“The lord whose oracle is at Delphi neither speaks nor conceals, but gives signs.” — Heraclitus
My paintings and sculpture depict psychic or metaphysical dramas rather than events that take place in time and space. All of nature is in a constant state of transformation, an oscillation between creation and destruction. My characters and the stories they inhabit are metaphors of creativity and metamorphosis. All creation myths, including the big bang story, seem to begin with some primordial chaos from which all forms emerge. The artistic process is analogous to, and an expression of, this recurrent archetype of creativity. I paint and sculpt to discover and clarify forms and images intuited in the chaos of my psyche. The characters that appear are aspects of my persona and the spaces depicted are the rooms and landscapes in the theatre of my mind. The contents of this invented world appeals directly to the imagination of the viewer and to the vast storehouse of imagery we each carry with us—collective, historical and personal in nature. The mind of artist and viewer connect with the living, evolving collective human imagination, absorbing its history and creating its future.

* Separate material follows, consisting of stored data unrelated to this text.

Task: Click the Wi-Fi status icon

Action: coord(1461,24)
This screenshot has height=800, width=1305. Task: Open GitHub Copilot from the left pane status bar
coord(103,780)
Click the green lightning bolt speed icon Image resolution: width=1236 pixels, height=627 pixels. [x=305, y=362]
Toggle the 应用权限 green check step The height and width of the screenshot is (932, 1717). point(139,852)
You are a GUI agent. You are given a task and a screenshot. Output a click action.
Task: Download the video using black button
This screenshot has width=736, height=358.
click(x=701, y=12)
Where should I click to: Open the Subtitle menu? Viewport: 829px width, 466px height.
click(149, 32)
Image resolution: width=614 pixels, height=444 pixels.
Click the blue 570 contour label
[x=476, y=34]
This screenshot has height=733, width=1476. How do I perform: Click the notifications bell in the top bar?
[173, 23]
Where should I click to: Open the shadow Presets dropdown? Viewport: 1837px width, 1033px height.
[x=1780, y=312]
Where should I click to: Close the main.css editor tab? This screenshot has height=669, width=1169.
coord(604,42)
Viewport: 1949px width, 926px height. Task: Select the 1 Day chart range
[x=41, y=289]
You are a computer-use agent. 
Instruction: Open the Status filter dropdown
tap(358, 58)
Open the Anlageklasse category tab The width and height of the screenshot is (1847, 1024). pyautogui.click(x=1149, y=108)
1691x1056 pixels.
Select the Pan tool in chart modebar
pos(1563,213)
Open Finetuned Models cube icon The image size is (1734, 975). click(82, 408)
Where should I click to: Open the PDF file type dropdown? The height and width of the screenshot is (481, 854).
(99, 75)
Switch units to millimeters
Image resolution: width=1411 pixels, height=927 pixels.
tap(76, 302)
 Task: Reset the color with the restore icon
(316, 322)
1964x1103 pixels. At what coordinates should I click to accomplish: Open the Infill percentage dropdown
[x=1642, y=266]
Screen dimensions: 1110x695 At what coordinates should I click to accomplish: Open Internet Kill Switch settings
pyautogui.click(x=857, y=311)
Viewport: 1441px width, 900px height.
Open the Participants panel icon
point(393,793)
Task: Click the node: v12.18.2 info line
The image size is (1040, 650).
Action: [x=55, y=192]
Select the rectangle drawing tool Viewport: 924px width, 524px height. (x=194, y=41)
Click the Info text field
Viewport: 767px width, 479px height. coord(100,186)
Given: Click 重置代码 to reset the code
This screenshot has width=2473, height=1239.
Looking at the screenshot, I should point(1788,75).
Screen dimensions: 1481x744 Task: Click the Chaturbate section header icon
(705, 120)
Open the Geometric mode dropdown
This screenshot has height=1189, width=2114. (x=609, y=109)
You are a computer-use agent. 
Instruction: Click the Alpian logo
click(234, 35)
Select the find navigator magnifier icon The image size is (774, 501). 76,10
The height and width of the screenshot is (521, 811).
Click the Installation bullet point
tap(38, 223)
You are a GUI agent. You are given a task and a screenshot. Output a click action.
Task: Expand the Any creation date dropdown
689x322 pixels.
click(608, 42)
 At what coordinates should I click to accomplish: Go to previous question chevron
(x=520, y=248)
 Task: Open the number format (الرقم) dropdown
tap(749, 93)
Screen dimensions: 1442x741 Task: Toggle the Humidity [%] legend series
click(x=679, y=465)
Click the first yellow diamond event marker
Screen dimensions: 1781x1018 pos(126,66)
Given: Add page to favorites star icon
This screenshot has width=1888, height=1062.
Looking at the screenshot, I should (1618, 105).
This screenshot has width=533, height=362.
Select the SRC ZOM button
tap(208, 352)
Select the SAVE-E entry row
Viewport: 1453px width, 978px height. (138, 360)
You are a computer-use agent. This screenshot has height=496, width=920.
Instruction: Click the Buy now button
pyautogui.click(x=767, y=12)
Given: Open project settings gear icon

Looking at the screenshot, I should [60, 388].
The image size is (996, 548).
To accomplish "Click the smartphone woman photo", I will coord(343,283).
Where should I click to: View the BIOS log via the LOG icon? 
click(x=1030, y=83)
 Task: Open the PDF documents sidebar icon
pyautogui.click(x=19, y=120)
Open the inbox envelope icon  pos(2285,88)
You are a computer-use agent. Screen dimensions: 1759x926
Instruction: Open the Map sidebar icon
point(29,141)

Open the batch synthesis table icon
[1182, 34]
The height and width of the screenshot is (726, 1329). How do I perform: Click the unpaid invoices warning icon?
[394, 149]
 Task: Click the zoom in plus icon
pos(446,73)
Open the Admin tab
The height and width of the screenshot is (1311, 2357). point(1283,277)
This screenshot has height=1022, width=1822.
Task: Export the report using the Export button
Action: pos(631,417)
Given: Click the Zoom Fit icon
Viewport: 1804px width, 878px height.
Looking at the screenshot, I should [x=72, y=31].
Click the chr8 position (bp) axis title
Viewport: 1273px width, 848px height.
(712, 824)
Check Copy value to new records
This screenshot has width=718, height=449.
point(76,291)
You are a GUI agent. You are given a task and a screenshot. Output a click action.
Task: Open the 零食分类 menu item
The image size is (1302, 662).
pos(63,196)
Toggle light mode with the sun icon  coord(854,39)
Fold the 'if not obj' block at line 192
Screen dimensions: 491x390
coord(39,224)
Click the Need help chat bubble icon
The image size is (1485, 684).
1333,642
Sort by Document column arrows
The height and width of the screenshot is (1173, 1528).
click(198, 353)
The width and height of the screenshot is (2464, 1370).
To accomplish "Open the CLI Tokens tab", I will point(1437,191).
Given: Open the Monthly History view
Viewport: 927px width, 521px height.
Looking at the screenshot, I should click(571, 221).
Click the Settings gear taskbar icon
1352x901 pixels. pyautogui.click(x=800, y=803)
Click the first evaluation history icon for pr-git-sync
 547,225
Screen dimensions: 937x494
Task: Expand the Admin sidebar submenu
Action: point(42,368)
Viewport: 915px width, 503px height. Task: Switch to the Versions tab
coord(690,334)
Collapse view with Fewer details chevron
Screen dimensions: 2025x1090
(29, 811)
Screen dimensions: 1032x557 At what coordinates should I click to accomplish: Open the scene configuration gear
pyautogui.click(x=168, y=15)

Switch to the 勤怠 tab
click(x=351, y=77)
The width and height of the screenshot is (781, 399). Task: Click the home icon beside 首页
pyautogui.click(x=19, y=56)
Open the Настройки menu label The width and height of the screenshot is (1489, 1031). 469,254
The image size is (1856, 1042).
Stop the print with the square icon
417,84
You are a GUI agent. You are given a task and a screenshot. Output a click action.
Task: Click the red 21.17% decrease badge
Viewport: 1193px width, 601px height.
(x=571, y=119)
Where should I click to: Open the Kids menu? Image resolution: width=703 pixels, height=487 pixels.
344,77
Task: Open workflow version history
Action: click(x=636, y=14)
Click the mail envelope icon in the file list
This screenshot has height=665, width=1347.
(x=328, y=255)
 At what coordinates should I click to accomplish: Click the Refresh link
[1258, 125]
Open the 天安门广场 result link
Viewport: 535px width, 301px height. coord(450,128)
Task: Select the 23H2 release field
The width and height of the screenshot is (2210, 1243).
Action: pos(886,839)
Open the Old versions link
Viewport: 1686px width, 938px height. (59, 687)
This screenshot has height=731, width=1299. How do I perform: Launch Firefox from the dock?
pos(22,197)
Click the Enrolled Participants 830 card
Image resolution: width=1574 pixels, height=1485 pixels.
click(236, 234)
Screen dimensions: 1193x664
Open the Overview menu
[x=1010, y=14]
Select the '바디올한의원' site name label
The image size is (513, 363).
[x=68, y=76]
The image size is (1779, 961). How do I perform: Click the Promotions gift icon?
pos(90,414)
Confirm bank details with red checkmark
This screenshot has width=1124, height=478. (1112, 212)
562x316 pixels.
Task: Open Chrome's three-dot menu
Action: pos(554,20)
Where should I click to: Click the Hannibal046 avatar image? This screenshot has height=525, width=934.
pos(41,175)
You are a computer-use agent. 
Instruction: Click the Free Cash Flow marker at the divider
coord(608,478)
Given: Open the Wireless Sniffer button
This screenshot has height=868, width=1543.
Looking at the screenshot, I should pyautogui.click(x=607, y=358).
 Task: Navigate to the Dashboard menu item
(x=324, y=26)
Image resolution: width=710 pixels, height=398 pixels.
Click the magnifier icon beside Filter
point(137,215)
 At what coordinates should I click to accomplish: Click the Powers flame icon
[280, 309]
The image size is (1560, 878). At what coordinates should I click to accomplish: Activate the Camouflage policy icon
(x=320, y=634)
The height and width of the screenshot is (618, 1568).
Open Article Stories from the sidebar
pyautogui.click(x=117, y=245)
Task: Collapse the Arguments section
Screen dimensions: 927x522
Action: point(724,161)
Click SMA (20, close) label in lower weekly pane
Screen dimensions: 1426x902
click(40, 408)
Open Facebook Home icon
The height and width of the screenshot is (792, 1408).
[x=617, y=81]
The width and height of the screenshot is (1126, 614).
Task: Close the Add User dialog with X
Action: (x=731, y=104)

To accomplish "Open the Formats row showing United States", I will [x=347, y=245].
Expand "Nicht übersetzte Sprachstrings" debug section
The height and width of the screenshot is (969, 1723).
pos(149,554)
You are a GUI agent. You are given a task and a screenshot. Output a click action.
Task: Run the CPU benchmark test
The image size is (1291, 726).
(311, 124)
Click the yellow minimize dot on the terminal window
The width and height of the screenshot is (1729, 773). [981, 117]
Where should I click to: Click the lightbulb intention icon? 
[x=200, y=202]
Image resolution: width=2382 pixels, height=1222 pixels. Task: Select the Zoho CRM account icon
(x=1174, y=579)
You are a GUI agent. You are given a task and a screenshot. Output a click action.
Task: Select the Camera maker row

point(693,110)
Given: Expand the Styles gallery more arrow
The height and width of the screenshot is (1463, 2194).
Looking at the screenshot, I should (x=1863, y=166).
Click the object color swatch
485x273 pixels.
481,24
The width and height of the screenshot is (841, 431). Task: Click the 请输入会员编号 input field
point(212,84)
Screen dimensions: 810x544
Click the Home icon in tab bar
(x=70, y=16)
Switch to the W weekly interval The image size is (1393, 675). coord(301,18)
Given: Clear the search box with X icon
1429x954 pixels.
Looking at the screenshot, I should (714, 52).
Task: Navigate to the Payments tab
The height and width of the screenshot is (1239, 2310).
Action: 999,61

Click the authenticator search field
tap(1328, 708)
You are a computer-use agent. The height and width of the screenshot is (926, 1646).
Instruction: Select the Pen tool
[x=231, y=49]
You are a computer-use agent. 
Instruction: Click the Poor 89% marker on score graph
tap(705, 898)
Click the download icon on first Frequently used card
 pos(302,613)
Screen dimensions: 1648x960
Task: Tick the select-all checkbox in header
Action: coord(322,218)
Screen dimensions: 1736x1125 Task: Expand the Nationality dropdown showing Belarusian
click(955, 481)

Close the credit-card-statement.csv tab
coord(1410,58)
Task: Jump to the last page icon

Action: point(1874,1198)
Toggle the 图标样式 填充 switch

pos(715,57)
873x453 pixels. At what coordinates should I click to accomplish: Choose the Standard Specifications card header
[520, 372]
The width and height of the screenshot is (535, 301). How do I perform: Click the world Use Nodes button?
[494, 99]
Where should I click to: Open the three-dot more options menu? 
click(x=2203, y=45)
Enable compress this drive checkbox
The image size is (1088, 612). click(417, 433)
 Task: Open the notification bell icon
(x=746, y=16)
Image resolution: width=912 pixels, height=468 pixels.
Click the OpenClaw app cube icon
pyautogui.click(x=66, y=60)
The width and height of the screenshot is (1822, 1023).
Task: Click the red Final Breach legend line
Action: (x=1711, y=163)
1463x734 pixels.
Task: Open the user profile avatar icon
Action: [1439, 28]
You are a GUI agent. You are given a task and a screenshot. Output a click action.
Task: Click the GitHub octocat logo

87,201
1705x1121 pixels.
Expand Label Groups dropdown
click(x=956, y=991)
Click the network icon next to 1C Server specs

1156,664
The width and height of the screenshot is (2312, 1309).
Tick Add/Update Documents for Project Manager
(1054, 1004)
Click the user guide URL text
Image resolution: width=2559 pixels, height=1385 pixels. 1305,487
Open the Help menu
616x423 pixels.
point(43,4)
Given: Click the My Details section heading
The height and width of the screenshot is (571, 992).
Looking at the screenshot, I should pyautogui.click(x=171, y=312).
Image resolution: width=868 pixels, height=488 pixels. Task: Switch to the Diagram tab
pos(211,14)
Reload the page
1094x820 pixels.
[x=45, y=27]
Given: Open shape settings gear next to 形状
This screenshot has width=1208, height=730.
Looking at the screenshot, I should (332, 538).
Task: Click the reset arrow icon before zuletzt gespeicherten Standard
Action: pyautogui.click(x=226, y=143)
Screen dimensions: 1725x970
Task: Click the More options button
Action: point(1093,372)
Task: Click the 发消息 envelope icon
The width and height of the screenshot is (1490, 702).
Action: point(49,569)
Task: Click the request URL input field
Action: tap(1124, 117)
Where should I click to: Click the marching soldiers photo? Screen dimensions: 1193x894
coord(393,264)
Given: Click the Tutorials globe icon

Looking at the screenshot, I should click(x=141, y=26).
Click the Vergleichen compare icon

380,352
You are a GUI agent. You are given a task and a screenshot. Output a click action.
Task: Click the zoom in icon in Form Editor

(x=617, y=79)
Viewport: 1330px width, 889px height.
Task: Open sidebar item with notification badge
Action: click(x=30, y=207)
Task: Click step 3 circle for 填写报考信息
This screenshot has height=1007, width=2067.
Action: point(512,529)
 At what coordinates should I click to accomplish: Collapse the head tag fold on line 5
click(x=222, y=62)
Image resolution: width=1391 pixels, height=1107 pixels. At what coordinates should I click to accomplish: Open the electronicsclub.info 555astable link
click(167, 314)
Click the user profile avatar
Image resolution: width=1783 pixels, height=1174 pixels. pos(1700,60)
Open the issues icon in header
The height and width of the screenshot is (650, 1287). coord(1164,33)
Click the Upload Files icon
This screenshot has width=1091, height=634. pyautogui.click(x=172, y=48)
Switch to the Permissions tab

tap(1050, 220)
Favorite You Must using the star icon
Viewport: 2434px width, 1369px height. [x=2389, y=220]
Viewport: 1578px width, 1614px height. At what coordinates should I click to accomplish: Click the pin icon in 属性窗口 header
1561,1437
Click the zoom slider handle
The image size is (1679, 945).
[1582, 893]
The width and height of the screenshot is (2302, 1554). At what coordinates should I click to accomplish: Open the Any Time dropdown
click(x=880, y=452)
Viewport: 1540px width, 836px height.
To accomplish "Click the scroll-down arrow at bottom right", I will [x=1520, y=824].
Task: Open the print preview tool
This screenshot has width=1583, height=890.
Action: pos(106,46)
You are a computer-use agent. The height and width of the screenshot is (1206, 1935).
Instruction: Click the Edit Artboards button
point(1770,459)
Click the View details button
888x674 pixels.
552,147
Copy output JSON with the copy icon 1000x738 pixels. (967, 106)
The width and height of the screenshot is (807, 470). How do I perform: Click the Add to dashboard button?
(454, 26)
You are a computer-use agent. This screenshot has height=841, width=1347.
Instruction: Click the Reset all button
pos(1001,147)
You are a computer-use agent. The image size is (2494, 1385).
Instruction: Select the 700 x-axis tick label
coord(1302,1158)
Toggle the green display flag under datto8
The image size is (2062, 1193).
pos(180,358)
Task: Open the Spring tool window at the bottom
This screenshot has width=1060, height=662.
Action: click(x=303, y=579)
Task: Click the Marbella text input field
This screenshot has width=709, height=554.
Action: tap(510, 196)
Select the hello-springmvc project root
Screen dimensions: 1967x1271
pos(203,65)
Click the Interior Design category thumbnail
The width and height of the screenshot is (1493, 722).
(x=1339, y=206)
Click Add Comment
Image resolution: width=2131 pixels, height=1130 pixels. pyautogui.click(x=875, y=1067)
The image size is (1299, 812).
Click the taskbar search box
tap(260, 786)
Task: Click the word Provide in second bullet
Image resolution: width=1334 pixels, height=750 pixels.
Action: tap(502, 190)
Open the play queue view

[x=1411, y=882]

It is important to me that the manner of representation emphasizes a quality of existing outside of time and in an indeterminate space, like a dream, myth or fable. I incorporate the forms artists have used for thousands of years—naturalistic, architectonic and geometric. My style and imagery fuses operatic and Baroque fantasy with archaic stylization but is delivered with a modern sense of humor, our defense against the absurd. The instinct to anthropomorphize a symbol or metaphor is powerful, and the human figure naturally dominates the historical vocabulary of the visual arts. Human anatomy is not essential to human representations. Buildings, decorative forms, tools, machines, animals, and plants can all represent the human—not merely the human appearance but the magnificent human mind—the shadow of the divine.